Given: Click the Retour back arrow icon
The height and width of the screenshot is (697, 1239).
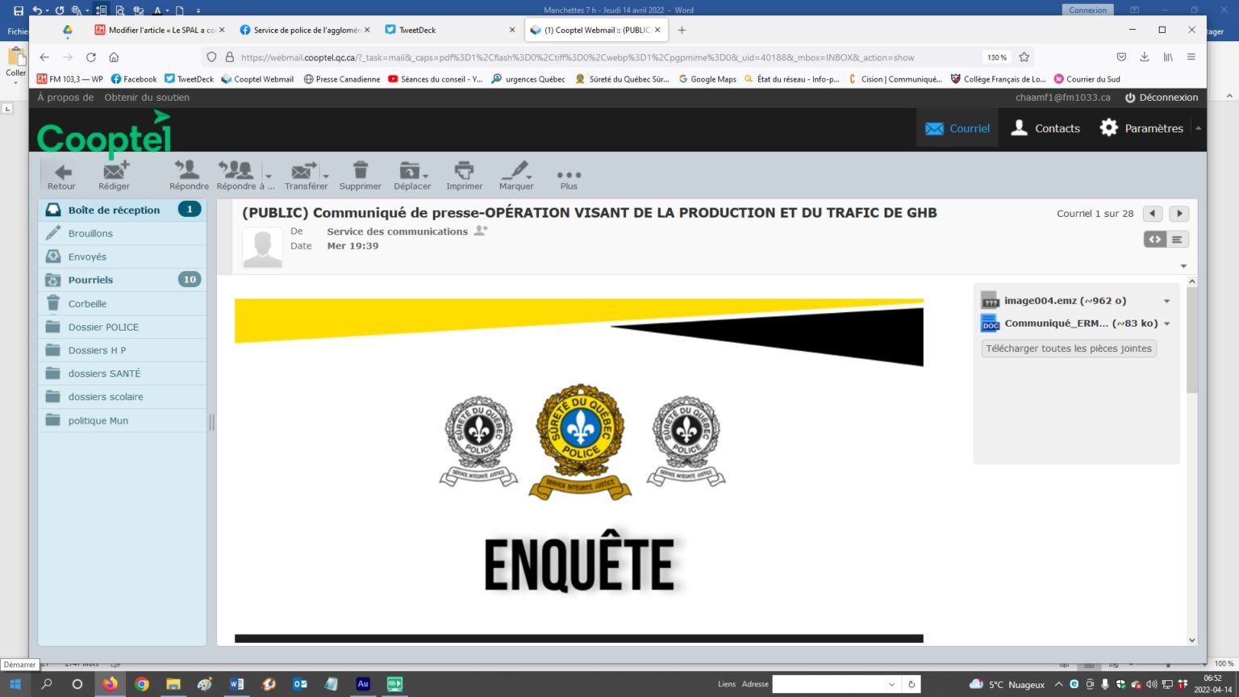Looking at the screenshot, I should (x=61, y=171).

...

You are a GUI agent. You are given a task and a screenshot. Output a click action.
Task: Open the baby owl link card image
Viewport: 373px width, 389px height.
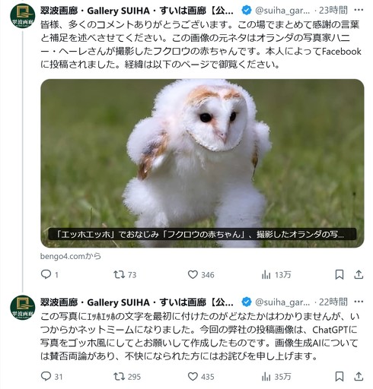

---

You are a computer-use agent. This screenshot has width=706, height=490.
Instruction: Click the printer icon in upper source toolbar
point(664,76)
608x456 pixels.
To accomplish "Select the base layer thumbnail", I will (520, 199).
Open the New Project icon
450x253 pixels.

Problem description:
Give the lines of the records above, from the line containing "You are a GUI" up to and including the line containing "Viewport: 373px width, 389px height.", as a Markdown table with the columns Row and Record line. Leave out blank lines.

Task solution:
| Row | Record line |
|---|---|
| 1 | You are a GUI agent. You are given a task and a screenshot. Output a click action. |
| 2 | Task: Open the baby owl link card image |
| 3 | Viewport: 373px width, 389px height. |